• Reading text:
════════════════

Enclosed photos better than I’d expected!
Much love to all,
Bruce

Buddhist Temple, 1968
Buddhist temples like this are everywhere in Thailand. This was one of the first I encountered, so I snapped a photo because the weather was fine. Of Bangkok itself, I got no pictures: the reason will become apparent in future letters.
Stay tuned!

Early Years
March 6, 2009
BEFORE I BEGIN THIS EPISODE
Even I was out of my seat several times as President Obama spoke to Congress–and to us–last week. It is so very refreshing to hear someone who can put thoughts into words and words into sentences! Listening (which I admit I was rarely able to do) to Ex-President Bush the last eight years was painful! Watching him I simply could not manage.
The republican response from Bobby Jindal was excruciating. Choosing him, presumably because his background vaguely resembles Mr. Obama’s, was tacky: that Bobby felt obliged to capitalize on it was even tackier. That his speech had been prepared without having heard the President is inexcusable. If Bobby Jindal is the best the repugnants can put forth to articulate their message, there’s little to fear from them. As usual, Rachel Madow summed it up best here. To top it off, now we find he lied! Sheeesh!
ONE MORE THING:
The router for my LAN gave up the ghost last weekend, necessitating purchase and installation of a new one. I have to say this for LinkSys: they’ve finally gotten their gadgets together with their installation disc and made the configuration far easier than it used to be. I actually managed to get the new router up and working without calling the Geek Squad or other assistants. Of course, there’s a down-side to that: some of those Geeks are really, really cute! But, on with my narrative.
SAN JOSE STATE
Although the summer job I took was located in Santa Clara, I elected to live in San Jose, not far from the State College campus. I had been so uncomfortable at UR, with all its rich kids, that I quickly decided SJS was a better fit for me. Additionally, it became apparent I could work part time at my new job and attend SJS in the fall. The job was far from onerous, in a small shop that specialized in repairing furniture and other “stuff” that had been damaged in transit. The boss had contracts with several trucking companies and railroads, so a never-ending stream of broken, crushed and battered items came in. What could be repaired satisfactorily usually went to the customer who had ordered it. Some items were beyond repair (we were the deciders) and went to the dump. Some items that could be repaired but which the customers did not want went to various outlets. The work was varied and sometimes challenging and it fit well with the “fixit” mentality I had developed early on, which went back to my days in Carmichael and which found their way into Heartbreak Motel, one of my stories available at Nifty.

════════════════

• Click-target data:
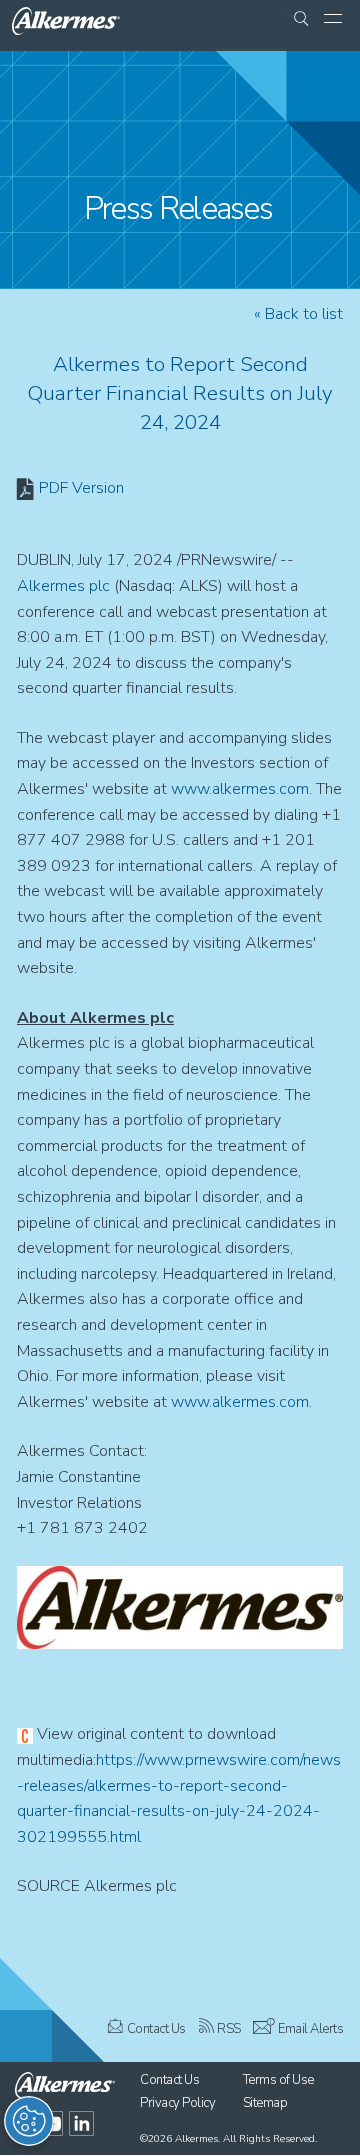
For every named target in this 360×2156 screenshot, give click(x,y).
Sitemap (265, 2103)
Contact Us (156, 2029)
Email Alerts (310, 2029)
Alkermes (196, 2139)
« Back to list (298, 314)
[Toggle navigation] (333, 20)
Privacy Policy (177, 2103)
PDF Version (81, 488)
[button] (300, 20)
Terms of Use (278, 2080)
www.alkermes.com (240, 789)
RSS (229, 2029)
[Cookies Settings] (29, 2121)
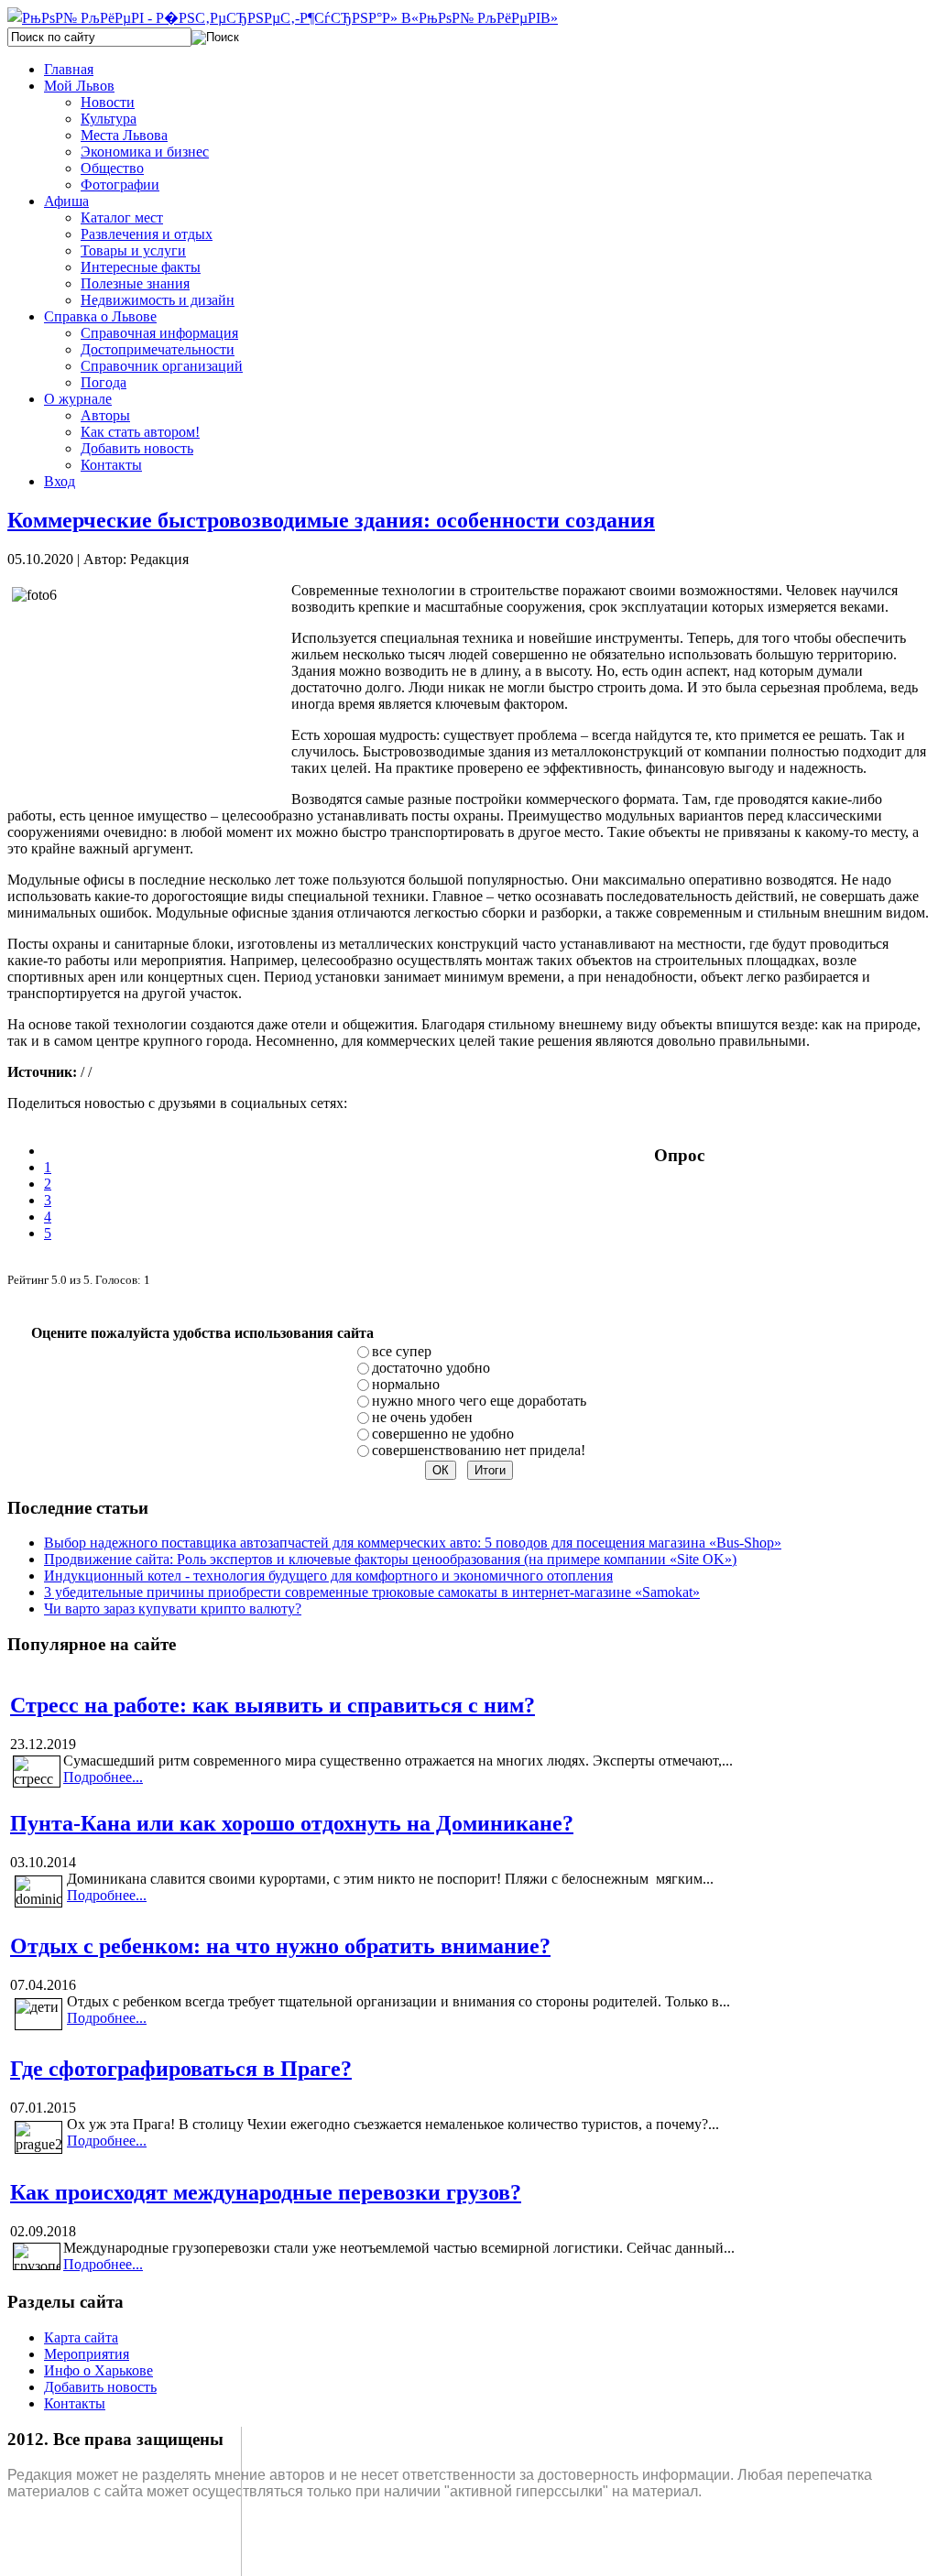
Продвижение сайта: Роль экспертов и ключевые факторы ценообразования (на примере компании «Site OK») (390, 1559)
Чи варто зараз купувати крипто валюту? (172, 1608)
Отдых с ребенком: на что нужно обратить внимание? (280, 1946)
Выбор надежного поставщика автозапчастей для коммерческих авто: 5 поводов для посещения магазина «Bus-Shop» (412, 1542)
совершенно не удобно (443, 1433)
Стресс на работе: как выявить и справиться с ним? (272, 1705)
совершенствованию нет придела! (478, 1450)
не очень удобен (422, 1417)
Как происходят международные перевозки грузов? (265, 2192)
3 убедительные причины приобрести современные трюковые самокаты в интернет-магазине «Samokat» (372, 1592)
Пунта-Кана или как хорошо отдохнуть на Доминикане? (291, 1823)
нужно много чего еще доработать (479, 1400)
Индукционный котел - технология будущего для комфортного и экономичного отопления (328, 1575)
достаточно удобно (431, 1367)
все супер (401, 1351)
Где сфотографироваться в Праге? (181, 2069)
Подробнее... (103, 1777)
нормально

════════════════

• Problem 1: Reproduce the blog post from "Much love to" to "could not manage.".
• Problem 2: Turn the records, from their first line to the line with "совершенно не удобно (443, 1433)", into a Markdown table with columns No. and Line. Skip blank lines and leave out the pictures.
The records are unrelated to the blog post.

• Task response 1:
Much love to all,
Bruce

Buddhist Temple, 1968
Buddhist temples like this are everywhere in Thailand. This was one of the first I encountered, so I snapped a photo because the weather was fine. Of Bangkok itself, I got no pictures: the reason will become apparent in future letters.
Stay tuned!

Early Years
March 6, 2009
BEFORE I BEGIN THIS EPISODE
Even I was out of my seat several times as President Obama spoke to Congress–and to us–last week. It is so very refreshing to hear someone who can put thoughts into words and words into sentences! Listening (which I admit I was rarely able to do) to Ex-President Bush the last eight years was painful! Watching him I simply could not manage.

• Task response 2:
| No. | Line |
|---|---|
| 1 | For every named target in this 360×2156 screenshot, give click(x,y). |
| 2 | Sitemap (265, 2103) |
| 3 | Contact Us (156, 2029) |
| 4 | Email Alerts (310, 2029) |
| 5 | Alkermes (196, 2139) |
| 6 | « Back to list (298, 314) |
| 7 | [Toggle navigation] (333, 20) |
| 8 | Privacy Policy (177, 2103) |
| 9 | PDF Version (81, 488) |
| 10 | [button] (300, 20) |
| 11 | Terms of Use (278, 2080) |
| 12 | www.alkermes.com (240, 789) |
| 13 | RSS (229, 2029) |
| 14 | [Cookies Settings] (29, 2121) |
| 15 | Продвижение сайта: Роль экспертов и ключевые факторы ценообразования (на примере компании «Site OK») (390, 1559) |
| 16 | Чи варто зараз купувати крипто валюту? (172, 1608) |
| 17 | Отдых с ребенком: на что нужно обратить внимание? (280, 1946) |
| 18 | Выбор надежного поставщика автозапчастей для коммерческих авто: 5 поводов для посещения магазина «Bus-Shop» (412, 1542) |
| 19 | совершенно не удобно (443, 1433) |